◆ **Entries supplied**
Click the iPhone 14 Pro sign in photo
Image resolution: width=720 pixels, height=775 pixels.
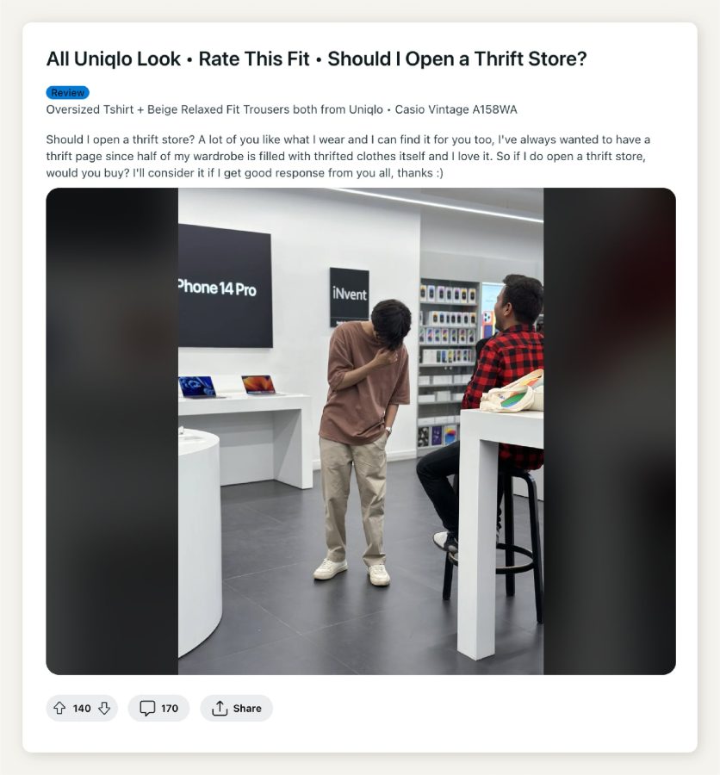(x=225, y=286)
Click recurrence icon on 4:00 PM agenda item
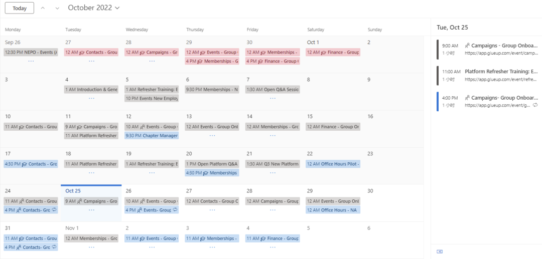 pyautogui.click(x=535, y=105)
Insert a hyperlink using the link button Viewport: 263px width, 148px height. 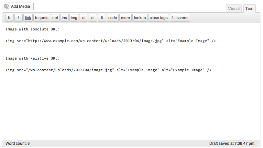(28, 18)
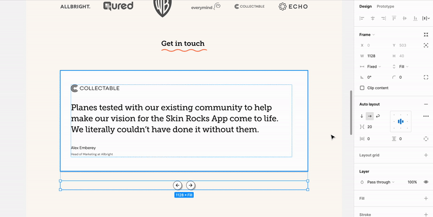The width and height of the screenshot is (433, 217).
Task: Toggle independent corner radius icon
Action: click(426, 77)
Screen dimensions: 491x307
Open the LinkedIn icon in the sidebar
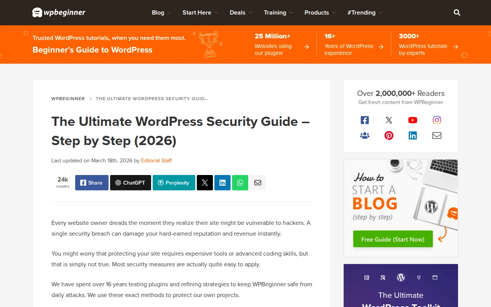tap(412, 135)
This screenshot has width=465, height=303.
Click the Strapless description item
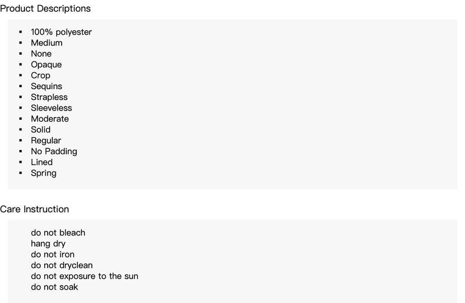(x=49, y=97)
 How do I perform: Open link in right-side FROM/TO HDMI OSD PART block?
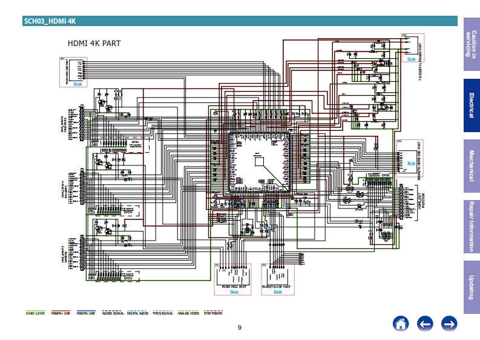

◆ **Description of the task**
Transcribe exactly the line that contains "Screen dimensions: 491x307" and each line after it through the end of the listing. Leave out the pictures.

◆ **Completed exercise**
Screen dimensions: 491x307
Open the LinkedIn icon in the sidebar
tap(412, 135)
This screenshot has width=465, height=303.
Click the Strapless description item
(x=49, y=97)
 How do I perform: Open link in right-side FROM/TO HDMI OSD PART block?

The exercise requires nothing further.